Dans quelques jours sortira le nouveau volume du philosophe allemand Peter Sloterdijk, intitulé Tu dois changer ta vie, et quelque chose dit qu’il y aura là quelque chose qui pourrait alimenter la pensée pendant quelques temps; ce genre de livre qui a des répercussions sur la manière dont les neurones, en soi, sont connectés les uns aux autres, quelque chose qui modifie en profondeur la façon dont ils produiront à l’avenir de la pensée. Pas forcément une bonne nouvelle, d’ailleurs, si ça doit conduire à revoir une bonne partie des cours qu’on avait patiemment confectionnés, mais peut être que le professeur de philosophie, ainsi que ses collègues de sciences humaines et de lettres, et d’art, est il ce genre d’enseignant qui doit accueillir l’idée que ses cours vont être prochainement bouleversés par une vague de remise en question comme une bonne nouvelle, malgré l’énergie qu’il faudra dépenser pour accorder le discours aux torsions que provoque ce nouveau chef de gare dans le réseau ferré de nos pensées, quand il agit sur des aiguillages dont on n’avait même pas connaissance, et qu’il s’agit de mettre en concordance la parole portée en cours et l’orientation nouvelle que prend la pensée. Une mise au point en somme.
Sloterdijk est assez doué pour provoquer de nouvelles perspectives à partir d’une pensée qui nous est en fait familière. Plutôt que fixer de nouveaux horizons à l’humain, comme l’aurait fait un Nietzsche par exemple, il affine plutôt les mesures de nos GPS pour révéler les destinations vers lesquelles nos systèmes de pensée actuels nous dirigent, sans qu’on s’en rende forcément compte jusque là. Le petit opuscule Règles pour le parc humain, qui provoqua un débat philosophique de fond, posait précisément la question de la conscience véritable qu’avait l’humanité des tenants et aboutissants du programme rationnel et technique de son propre logiciel de développement et de progrès, hérité de ce qu’elle appelle « les lumières ». Il s’agissait alors de savoir dans quelle mesure nous assumions encore cet héritage au moment où nous pouvions en faire un contrôle effectif sur l’humanité elle-même.
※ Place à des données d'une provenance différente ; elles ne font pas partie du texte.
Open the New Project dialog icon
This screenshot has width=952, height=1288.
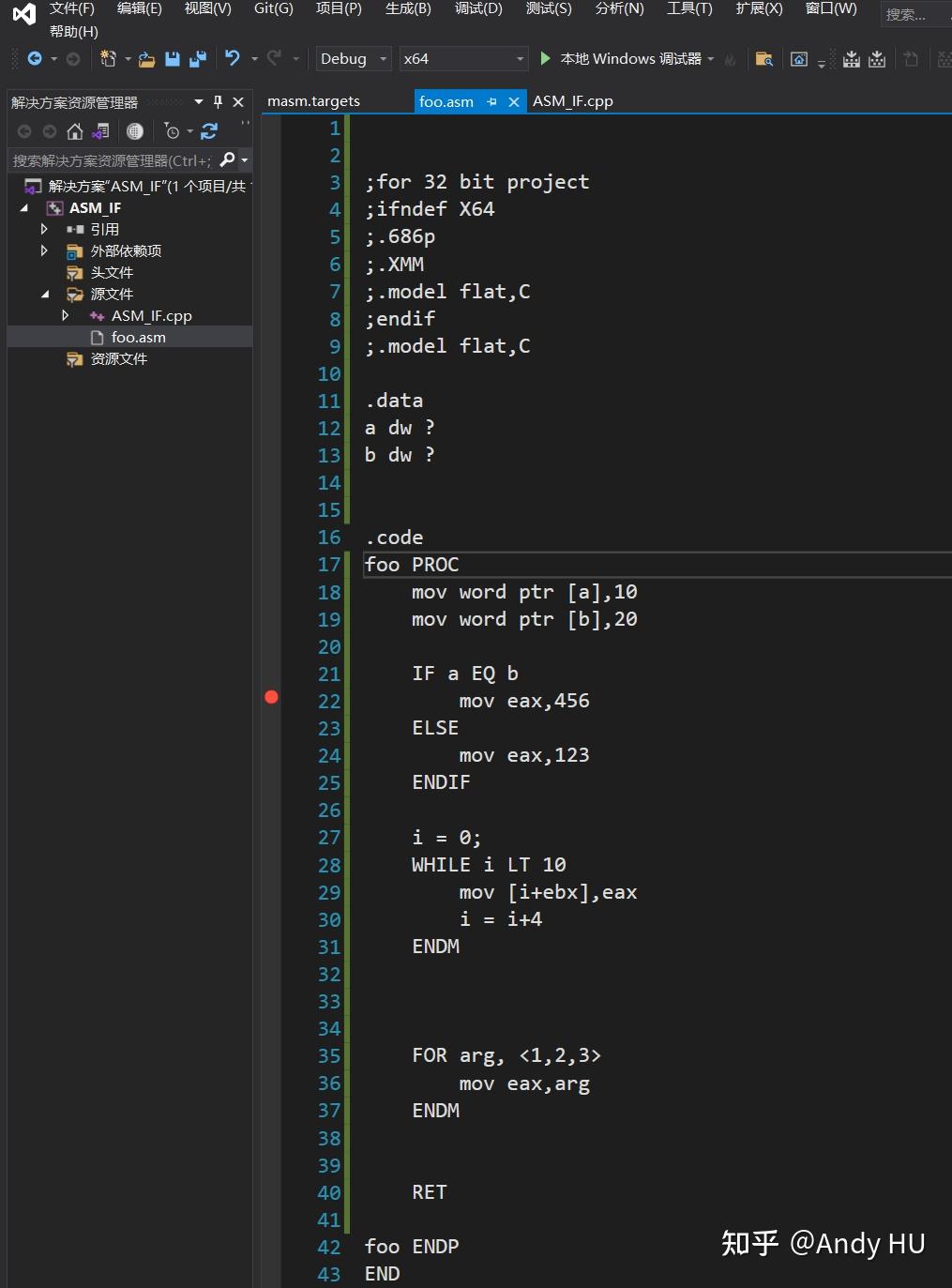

On y découvrait alors que l’eugénisme, par exemple, n’était pas nécessairement à l’opposé de l’accomplissement de l’idéologie des lumières, qu’il pouvait au contraire être une des formes de sa réalisation terminale.
Depuis des années, Sloterdijk produit de la pensée, et il fait partie de ceux, nombreux tout de même, mais si peu connus du grand public, qui justifient qu’existe encore dans les librairies un rayon « philosophie » dont tant d’auteurs médiatiques (et souvent français, il faut l’admettre) s’évertuent à ridiculiser l’appellation. Alors, savoir que dans quelques jours on pourra lire un livre de lui, intitulé Tu dois changer ta vie, a quelque chose de forcément enthousiasmant. Ca a aussi quelque chose d’un peu inquiétant, précisément parce qu’on n’a pas envie que le livre satisfasse notre envie première de se voir donner une leçon de vie par le philosophe allemand qui jusque là se gardait bien de donner des leçons. On a donc plutôt envie que son livre remue la pensée en soi, y compris dans les motivations même qu’on pourrait avoir à lire ce livre, y compris donc en se jouant de la promesse lancée par son titre.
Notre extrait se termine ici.